■ **Exercise data**
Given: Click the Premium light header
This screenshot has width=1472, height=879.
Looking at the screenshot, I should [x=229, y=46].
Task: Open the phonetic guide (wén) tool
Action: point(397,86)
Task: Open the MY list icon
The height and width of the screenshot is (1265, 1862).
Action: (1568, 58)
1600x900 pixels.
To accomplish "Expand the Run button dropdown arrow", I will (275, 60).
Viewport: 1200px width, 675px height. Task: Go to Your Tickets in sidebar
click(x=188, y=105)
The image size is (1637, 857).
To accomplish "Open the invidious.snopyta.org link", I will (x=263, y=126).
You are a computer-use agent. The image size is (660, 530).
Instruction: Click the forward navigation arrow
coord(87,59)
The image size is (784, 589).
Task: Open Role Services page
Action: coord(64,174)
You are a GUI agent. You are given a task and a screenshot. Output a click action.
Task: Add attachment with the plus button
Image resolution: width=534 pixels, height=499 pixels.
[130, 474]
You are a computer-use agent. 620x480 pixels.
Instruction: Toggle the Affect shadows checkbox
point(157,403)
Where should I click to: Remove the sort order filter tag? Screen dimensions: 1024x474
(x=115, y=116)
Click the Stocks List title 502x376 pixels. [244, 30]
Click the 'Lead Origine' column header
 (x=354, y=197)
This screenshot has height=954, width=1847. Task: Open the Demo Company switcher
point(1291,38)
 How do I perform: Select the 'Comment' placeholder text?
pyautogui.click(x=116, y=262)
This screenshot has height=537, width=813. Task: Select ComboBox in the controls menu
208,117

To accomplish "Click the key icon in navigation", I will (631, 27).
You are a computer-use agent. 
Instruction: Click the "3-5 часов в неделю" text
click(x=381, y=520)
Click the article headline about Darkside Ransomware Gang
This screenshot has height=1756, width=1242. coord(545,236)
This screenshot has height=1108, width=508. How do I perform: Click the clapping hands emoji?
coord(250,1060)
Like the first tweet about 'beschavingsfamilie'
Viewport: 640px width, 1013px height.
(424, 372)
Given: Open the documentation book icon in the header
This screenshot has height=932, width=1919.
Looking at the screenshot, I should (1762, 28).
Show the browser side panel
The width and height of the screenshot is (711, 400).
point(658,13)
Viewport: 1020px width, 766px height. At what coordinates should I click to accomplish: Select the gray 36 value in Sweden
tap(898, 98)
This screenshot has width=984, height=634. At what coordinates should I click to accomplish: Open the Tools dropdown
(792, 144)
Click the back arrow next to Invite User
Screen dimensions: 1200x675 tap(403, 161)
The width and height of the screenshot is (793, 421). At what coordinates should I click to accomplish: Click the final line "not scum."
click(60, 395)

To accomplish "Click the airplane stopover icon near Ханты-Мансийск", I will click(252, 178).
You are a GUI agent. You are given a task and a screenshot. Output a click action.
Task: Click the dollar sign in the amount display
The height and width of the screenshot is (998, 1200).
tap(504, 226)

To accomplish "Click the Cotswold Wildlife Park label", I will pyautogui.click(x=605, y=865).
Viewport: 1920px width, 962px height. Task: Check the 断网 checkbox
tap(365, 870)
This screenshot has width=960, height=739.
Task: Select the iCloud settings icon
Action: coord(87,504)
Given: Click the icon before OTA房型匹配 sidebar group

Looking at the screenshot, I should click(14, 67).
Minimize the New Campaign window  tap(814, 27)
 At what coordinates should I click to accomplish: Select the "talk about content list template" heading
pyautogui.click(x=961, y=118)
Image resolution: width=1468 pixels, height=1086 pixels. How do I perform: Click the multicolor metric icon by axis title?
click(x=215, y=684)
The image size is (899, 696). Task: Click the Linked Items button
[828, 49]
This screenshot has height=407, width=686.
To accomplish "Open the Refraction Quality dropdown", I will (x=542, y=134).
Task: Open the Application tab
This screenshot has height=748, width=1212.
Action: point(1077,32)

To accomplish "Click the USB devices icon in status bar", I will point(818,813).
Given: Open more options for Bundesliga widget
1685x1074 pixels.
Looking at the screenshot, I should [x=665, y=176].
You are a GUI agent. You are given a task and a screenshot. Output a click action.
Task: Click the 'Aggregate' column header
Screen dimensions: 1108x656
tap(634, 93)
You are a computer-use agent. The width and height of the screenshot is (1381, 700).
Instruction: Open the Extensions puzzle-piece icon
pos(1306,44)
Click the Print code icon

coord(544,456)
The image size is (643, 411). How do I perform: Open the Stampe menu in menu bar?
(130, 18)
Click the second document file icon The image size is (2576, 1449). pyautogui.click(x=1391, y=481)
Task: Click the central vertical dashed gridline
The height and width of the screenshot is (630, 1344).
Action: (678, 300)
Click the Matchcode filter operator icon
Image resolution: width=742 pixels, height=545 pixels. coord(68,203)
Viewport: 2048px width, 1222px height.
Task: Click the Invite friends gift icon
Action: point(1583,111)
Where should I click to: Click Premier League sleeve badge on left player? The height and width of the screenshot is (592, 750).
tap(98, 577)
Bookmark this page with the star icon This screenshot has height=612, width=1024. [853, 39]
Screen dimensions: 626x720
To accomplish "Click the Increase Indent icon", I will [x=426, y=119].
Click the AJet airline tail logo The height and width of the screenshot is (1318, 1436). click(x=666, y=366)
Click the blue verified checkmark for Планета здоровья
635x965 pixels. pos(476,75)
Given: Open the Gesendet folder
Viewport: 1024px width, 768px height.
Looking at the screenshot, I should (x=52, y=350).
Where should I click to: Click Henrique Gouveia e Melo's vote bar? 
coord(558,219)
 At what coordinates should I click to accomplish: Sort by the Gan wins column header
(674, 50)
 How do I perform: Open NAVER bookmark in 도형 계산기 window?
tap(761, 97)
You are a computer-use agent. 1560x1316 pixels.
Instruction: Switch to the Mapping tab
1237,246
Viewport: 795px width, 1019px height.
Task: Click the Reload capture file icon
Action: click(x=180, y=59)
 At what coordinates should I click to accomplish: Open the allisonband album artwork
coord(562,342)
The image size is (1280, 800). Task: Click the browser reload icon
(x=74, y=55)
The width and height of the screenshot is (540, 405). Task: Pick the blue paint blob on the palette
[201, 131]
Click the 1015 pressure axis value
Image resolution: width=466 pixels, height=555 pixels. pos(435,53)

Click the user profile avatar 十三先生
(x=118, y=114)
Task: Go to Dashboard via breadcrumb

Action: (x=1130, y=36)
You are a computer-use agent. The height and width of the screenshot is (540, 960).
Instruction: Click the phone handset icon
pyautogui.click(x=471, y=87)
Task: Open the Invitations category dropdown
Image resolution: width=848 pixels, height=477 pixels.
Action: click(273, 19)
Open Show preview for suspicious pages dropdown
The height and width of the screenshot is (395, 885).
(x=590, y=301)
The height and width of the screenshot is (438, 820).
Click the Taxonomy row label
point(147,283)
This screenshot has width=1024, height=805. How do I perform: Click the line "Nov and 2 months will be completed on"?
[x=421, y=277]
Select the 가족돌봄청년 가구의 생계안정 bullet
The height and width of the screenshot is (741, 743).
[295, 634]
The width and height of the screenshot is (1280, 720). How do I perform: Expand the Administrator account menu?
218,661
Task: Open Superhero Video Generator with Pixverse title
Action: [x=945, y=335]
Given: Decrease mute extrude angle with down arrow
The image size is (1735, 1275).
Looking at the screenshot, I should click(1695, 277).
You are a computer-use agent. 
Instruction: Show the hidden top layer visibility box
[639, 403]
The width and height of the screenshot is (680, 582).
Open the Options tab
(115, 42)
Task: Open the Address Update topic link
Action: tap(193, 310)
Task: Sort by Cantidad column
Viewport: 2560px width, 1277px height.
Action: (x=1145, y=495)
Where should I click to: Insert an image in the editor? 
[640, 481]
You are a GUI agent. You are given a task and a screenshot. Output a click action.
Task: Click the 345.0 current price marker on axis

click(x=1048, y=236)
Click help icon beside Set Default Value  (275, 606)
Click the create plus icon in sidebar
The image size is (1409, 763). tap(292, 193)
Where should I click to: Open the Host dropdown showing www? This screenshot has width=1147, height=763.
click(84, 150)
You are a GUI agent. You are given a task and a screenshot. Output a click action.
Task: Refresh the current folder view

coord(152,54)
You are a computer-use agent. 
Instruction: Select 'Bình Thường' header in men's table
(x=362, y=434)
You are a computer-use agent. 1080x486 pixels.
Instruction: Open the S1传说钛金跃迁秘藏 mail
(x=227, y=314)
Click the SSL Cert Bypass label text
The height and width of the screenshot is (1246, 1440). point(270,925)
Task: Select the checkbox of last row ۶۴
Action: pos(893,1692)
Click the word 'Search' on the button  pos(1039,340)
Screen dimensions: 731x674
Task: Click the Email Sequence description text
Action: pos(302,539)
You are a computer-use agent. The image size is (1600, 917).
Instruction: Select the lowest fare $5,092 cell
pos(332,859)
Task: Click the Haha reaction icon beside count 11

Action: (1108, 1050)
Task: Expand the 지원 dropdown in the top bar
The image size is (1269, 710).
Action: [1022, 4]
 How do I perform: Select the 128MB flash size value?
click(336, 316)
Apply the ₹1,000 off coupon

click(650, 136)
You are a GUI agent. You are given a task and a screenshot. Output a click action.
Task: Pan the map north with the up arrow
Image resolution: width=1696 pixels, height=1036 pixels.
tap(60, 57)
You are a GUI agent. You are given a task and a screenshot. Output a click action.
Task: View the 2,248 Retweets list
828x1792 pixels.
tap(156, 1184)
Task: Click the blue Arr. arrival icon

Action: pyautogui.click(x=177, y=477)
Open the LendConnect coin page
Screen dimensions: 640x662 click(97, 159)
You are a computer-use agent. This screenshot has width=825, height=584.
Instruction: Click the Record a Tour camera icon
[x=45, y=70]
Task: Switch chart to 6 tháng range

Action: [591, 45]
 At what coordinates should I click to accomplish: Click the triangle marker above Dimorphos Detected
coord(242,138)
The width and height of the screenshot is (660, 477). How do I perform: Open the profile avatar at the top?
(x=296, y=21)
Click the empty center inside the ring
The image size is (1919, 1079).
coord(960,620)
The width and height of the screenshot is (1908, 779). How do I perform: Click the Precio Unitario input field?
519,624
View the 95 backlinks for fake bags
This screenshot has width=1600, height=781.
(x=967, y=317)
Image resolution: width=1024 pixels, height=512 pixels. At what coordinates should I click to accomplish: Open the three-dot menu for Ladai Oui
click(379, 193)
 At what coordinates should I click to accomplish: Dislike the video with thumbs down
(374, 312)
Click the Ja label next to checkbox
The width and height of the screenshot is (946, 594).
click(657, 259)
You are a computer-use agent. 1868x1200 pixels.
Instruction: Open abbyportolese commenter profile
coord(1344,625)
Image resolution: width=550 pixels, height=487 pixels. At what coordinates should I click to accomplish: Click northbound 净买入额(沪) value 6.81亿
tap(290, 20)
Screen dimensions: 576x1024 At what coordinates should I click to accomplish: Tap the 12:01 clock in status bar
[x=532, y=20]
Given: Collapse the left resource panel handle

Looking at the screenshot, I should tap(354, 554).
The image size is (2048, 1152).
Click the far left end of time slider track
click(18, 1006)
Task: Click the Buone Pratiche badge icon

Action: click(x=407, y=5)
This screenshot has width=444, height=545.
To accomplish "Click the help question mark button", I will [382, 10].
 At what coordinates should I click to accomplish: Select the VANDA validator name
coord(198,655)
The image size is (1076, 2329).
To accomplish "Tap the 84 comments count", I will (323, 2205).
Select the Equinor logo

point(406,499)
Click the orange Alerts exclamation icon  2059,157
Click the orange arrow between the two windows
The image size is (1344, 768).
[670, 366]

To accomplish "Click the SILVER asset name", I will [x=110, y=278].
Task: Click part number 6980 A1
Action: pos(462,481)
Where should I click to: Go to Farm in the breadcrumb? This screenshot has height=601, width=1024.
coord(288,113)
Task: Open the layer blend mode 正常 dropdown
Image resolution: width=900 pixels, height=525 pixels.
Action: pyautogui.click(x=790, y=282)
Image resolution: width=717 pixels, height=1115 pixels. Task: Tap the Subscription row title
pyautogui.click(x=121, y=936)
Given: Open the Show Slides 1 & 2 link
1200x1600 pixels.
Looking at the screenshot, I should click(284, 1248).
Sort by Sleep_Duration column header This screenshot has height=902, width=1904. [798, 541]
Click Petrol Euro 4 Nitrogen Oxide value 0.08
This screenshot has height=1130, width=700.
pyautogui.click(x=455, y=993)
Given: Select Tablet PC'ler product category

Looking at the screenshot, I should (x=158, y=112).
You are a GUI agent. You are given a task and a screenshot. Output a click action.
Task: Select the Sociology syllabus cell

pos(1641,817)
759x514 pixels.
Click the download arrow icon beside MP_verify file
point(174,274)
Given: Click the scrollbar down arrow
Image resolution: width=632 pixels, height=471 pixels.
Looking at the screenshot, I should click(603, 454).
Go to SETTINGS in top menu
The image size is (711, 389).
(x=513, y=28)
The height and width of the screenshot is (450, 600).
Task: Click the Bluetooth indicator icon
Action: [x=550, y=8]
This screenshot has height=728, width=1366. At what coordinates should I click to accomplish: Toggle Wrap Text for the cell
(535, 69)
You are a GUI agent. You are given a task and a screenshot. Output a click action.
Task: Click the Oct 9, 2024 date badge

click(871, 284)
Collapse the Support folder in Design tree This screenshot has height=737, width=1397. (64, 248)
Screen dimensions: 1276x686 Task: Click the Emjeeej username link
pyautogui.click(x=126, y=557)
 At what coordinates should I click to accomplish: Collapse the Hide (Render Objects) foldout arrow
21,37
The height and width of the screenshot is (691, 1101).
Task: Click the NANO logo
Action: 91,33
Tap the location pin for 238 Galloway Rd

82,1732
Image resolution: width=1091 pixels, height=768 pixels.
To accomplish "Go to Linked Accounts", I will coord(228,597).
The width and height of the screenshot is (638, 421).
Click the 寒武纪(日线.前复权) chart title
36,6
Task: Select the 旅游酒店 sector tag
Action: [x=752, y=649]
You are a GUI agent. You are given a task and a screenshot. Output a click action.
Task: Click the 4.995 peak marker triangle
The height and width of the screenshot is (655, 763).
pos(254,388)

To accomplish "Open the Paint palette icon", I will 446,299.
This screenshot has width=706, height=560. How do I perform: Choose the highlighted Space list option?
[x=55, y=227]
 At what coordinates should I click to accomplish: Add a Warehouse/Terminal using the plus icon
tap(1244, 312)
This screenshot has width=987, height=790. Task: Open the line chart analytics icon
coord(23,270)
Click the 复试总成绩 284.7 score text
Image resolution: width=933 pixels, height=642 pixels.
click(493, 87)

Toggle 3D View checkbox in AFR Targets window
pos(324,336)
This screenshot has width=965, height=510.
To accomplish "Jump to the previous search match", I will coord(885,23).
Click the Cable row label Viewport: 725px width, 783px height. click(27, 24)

■ **Problem description**
Scan the entries above and return each line that holds "computer".

■ **Result for this task**
You are a computer-use agent. The image size is (660, 530).
You are a computer-use agent. 620x480 pixels.
You are a computer-use agent. 
You are a computer-use agent. The width and height of the screenshot is (1381, 700).
You are a computer-use agent. 1560x1316 pixels.
You are a computer-use agent. The height and width of the screenshot is (540, 960).
You are a computer-use agent. 
You are a computer-use agent. 
You are a computer-use agent. 1080x486 pixels.
You are a computer-use agent. The image size is (1600, 917).
You are a computer-use agent. This screenshot has width=825, height=584.
You are a computer-use agent. 1868x1200 pixels.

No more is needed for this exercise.